* What is expected *
Look for "This screenshot has width=1280, height=679." in the entries below. Then write out exactly the line that holds it and every line after it, to the last, and nothing else.

* Listed entries *
====

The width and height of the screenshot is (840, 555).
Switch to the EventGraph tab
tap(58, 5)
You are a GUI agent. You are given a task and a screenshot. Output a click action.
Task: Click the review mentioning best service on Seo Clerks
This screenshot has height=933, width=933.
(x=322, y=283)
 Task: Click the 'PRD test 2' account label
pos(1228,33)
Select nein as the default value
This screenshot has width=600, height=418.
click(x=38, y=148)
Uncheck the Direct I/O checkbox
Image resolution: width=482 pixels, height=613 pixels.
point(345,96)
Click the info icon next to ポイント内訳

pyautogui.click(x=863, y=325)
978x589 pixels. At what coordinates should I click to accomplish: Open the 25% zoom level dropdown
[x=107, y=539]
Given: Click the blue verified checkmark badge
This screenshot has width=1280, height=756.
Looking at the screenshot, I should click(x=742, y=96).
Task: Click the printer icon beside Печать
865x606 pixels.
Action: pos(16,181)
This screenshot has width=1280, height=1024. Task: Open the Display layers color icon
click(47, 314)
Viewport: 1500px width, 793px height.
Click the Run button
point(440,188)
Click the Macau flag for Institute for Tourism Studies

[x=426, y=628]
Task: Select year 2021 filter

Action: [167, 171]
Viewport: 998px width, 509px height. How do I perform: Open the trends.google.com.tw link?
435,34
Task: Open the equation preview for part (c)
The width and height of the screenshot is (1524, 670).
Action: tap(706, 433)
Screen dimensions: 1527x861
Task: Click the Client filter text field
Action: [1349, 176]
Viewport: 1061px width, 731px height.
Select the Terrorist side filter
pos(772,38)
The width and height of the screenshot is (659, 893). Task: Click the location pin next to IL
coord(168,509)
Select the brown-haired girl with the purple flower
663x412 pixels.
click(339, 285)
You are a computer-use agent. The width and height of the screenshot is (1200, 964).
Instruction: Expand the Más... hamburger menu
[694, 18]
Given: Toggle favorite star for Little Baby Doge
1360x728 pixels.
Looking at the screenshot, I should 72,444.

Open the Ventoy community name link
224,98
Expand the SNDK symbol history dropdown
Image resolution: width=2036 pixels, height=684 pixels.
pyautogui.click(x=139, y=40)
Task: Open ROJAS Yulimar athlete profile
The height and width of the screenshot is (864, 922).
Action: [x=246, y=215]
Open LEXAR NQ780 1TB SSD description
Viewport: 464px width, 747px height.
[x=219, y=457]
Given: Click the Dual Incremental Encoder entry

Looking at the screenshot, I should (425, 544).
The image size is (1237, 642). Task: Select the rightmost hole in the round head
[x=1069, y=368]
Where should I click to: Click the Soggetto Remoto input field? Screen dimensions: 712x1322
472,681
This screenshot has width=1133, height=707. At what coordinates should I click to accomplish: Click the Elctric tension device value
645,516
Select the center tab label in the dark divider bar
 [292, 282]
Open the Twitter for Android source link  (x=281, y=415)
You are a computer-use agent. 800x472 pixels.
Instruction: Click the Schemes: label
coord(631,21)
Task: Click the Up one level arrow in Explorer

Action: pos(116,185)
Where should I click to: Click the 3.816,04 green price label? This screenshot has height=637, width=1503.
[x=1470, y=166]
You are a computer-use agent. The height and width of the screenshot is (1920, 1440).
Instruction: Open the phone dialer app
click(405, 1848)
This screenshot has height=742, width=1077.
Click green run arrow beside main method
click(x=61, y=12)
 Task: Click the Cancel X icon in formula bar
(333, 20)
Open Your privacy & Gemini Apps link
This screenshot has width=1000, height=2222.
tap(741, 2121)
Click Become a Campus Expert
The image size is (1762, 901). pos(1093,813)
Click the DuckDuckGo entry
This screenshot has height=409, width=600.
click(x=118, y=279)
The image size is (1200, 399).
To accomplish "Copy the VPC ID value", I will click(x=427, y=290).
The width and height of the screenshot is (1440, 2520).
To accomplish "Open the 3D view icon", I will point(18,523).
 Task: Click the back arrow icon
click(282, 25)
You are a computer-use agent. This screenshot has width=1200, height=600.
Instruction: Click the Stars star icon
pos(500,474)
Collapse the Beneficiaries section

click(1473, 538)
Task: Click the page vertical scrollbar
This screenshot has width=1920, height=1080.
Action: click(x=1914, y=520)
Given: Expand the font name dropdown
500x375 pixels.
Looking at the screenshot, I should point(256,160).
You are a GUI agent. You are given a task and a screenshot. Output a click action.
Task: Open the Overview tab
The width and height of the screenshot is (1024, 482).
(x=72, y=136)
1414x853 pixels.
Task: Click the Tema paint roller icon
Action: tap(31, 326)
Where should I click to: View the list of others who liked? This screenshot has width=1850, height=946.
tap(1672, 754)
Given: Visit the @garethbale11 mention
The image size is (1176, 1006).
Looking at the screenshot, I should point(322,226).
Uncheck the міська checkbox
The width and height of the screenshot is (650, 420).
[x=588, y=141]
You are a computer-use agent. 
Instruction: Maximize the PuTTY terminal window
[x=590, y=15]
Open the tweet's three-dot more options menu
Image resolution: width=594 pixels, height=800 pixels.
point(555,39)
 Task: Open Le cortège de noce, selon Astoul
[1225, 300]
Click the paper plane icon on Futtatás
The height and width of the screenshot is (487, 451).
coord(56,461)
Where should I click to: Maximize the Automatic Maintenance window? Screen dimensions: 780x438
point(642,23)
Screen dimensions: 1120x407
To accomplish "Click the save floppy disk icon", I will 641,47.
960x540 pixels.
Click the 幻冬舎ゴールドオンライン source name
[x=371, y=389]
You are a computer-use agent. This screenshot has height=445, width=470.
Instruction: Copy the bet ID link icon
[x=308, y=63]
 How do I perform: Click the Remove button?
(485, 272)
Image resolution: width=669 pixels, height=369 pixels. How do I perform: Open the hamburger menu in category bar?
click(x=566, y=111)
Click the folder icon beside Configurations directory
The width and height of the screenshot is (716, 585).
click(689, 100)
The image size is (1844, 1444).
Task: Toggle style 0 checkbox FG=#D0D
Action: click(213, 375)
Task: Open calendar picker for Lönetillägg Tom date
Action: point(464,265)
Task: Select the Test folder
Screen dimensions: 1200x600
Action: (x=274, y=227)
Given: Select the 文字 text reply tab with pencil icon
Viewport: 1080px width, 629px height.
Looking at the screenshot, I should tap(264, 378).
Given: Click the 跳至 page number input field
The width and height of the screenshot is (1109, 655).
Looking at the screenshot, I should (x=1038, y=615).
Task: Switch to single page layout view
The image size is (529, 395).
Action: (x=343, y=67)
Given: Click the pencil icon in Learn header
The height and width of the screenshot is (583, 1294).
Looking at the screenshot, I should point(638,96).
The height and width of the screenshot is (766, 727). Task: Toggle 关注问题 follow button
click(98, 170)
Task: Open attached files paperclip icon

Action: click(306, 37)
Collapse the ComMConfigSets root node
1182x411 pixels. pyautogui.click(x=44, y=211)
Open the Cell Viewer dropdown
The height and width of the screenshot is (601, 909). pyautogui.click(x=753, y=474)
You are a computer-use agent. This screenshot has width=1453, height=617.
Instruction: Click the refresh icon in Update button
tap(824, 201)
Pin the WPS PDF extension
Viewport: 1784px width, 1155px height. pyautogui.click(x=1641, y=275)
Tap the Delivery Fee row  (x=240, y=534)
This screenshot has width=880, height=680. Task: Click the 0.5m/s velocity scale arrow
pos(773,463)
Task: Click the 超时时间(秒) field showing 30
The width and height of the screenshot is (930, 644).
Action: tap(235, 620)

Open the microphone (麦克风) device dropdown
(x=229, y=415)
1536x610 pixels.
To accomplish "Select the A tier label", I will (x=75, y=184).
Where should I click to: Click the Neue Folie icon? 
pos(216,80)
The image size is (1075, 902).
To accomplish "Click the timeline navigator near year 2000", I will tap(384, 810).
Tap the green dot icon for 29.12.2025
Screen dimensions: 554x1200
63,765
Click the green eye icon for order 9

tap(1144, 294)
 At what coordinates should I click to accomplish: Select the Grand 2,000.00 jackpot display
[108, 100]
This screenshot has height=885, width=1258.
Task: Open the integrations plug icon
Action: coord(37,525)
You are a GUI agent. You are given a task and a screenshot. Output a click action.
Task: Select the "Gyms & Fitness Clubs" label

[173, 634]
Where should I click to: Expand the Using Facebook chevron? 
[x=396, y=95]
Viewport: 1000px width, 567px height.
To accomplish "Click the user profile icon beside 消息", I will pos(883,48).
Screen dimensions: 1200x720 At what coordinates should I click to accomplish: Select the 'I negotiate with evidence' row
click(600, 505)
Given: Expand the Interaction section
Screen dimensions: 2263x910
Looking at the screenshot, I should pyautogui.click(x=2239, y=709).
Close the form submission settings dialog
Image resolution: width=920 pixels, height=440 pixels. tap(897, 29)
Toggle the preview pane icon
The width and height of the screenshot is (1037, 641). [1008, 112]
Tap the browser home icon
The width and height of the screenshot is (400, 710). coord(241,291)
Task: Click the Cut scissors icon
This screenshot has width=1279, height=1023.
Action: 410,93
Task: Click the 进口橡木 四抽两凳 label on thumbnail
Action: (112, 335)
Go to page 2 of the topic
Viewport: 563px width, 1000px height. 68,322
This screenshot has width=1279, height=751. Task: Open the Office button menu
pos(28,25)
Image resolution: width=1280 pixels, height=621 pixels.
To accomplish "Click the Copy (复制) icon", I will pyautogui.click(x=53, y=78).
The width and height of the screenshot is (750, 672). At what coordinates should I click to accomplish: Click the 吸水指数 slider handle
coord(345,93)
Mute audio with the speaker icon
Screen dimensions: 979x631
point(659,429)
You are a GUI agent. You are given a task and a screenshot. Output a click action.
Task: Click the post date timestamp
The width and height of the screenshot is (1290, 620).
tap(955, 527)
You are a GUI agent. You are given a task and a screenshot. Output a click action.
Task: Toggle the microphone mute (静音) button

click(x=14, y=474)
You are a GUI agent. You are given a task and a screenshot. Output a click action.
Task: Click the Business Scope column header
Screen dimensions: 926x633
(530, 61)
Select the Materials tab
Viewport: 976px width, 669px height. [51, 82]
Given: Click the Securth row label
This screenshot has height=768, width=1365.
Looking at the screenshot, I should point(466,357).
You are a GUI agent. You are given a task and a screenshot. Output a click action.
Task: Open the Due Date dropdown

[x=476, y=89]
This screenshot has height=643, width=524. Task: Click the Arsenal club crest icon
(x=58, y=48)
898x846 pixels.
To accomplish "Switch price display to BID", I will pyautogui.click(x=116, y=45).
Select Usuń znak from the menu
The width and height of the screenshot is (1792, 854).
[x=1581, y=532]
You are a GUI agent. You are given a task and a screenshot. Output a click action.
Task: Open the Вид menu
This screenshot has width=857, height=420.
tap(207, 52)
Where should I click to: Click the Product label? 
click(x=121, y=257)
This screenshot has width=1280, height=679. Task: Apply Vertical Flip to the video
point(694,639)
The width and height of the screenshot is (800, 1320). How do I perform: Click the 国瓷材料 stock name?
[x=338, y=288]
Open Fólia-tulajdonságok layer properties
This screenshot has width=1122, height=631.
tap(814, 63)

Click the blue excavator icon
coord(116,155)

====

* Output of the exercise *
This screenshot has width=1280, height=679. Task: Apply Vertical Flip to the video
point(694,639)
The width and height of the screenshot is (800, 1320). How do I perform: Click the 国瓷材料 stock name?
[x=338, y=288]
Open Fólia-tulajdonságok layer properties
This screenshot has width=1122, height=631.
tap(814, 63)

Click the blue excavator icon
coord(116,155)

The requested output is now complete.